## Extract provided
============
11/13 2024 497
A new competitor has arrived in the AI glasses market.
On November 12, Li Ying, CEO of Xiaodu Technology, officially unveiled Xiaodu AI glasses at Baidu World 2024.
With an appearance almost identical to traditional glasses, Xiaodu AI glasses not only integrate a pair of earphones and a camera, but more importantly, as the world's first native AI glasses equipped with a large Chinese language model, they support a series of AI functions such as asking questions on the go, object recognition, audio-visual translation, and intelligent reminders, all based on multimodal interaction.
Xiaodu's entry into the market has further fueled the fire of "AI glasses".
Since the beginning of this year, the influx of large models into hardware has rapidly given rise to a large number of AI hardware products. "AI glasses," as one of the hottest items in this category, saw Ray-Ban Meta sell one million units just six months after its launch. Meanwhile, a large number of technology companies are attempting to enter this emerging field. Even Bloomberg recently reported that Apple is also pushing forward with an AI glasses project codenamed "Atlas" internally.
This enthusiasm is not hard to understand. Behind the popularity of AI glasses lies a very clear logic: while meeting the optical functions of traditional glasses, AI glasses can also integrate open headphones and cameras, satisfying many consumers' smart needs in a more convenient way. Just as traditional watches have been upgraded to smartwatches, which add more smart functions beyond the basic need of conveniently checking the time.
However, AI glasses or smart glasses are not a sudden emergence. Several years ago, Huawei and other manufacturers have been launching similar products—integrating headphones or cameras into traditionally styled glasses—but they have never sparked consumers' interest. The key variable behind this transformation is:
The arrival of large models.
Simply put, large models have brought smarter AI, making voice interaction and even multimodal interaction between humans and AI usable and user-friendly, and giving meaning to the intelligent upgrade of AI glasses. Just as without the support of multi-touch, the intelligence of the first-generation iPhone would be meaningless.
============
## Raw data
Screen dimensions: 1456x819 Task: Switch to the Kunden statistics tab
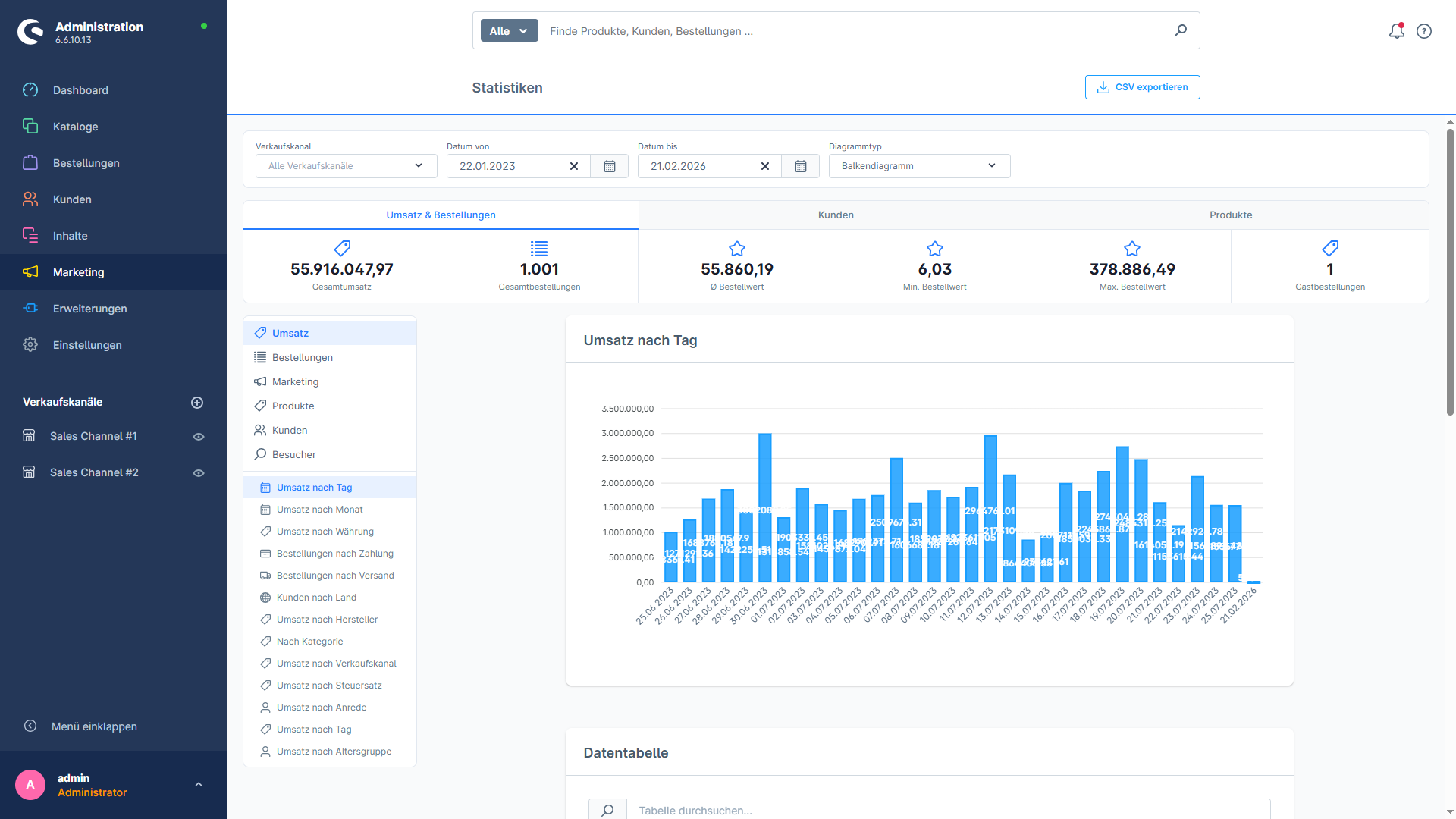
============
## Work to complete
a) List the AI functions that the article on AI glasses says Xiaodu AI glasses support.
b) Continue the article on AI glasses from its last sentence onward.
The data here is separate from the article on AI glasses and is not connected to it.

## The results
a) Asking questions on the go, object recognition, audio-visual translation, and intelligent reminders.

b)
But what changes have large models brought to AI glasses? What capabilities are required for a good pair of AI glasses? And what role will Xiaodu play in the development of AI glasses?
Large models pouring into glasses, AI reshaping the smart experience
It is an indisputable fact that many people need glasses. But what changes will occur when large models pour into glasses?
Take the newly released Xiaodu AI glasses as an example. They not only eliminate the need for a pair of headphones but also integrate a 16-megapixel camera, allowing users to capture exciting moments in life and travel from a first-person perspective. More importantly, the application of large model technology enables AI glasses to understand users' intentions, bringing revolutionary multimodal interaction and truly surpassing single-function devices.
As we all know, one of the biggest changes brought by large models is their enhanced natural language understanding ability, making users more willing to interact with AI more frequently. Just as Xiaodu swapped out its "brain" earlier this year for a new one—the DuerOS operating system built on Baidu's ERNIE Bot large model, resulting in a qualitative leap in intelligence. The number of multi-round interactions between users and Xiaodu in AI conversations has increased by a whopping 700% compared to traditional voice conversations.
In other words, the "AI intelligent evolution" based on large models lays the foundation for AI glasses to use voice as the primary human-computer interaction method. Even basic experiences like voice-activated photography, video recording, and playing music/podcasts will see fundamental improvements.
Moreover, large models have brought unprecedented functional and experiential upgrades, especially when paired with the visual capabilities of cameras. For example, the translation and summarization functions on Xiaodu AI glasses can help you understand information at airports, hotels, and restaurant menus during travel after Xiaodu "reads and comprehends" them.
When traveling and encountering an unfamiliar building or attraction, AI glasses can serve as an "AI tour guide," introducing attractions directly by combining vision, location, and knowledge bases.
In short, AI glasses driven by large models not only make human-computer interaction natural and smooth but also transform from "smart hardware" to "smart assistants," enabling users to understand the world from different perspectives and depths through AI anytime, anywhere. If they also have the ability to share the user's visual perception, that would be an even greater step forward.
What is the key to making a good pair of AI glasses?
Currently, AI glasses are becoming increasingly popular, with more and more new products being launched. However, on the whole, they can be broadly categorized into two types: one type gains AI capabilities by accessing large models on AR glasses; the other type is AI glasses natively developed based on large models, integrating audio and AI modules, and even cameras, but without optical and display modules. Typical representatives are Ray-Ban Meta and Xiaodu AI glasses.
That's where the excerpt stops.